▸ What is expected
From the first record to the last, write out each one exactly.

▸ Listed records
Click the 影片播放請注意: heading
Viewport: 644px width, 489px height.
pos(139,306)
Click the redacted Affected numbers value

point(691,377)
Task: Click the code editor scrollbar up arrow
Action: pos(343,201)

▸ Problem solution
Click the 影片播放請注意: heading
Viewport: 644px width, 489px height.
pos(139,306)
Click the redacted Affected numbers value

point(691,377)
Task: Click the code editor scrollbar up arrow
Action: pos(343,201)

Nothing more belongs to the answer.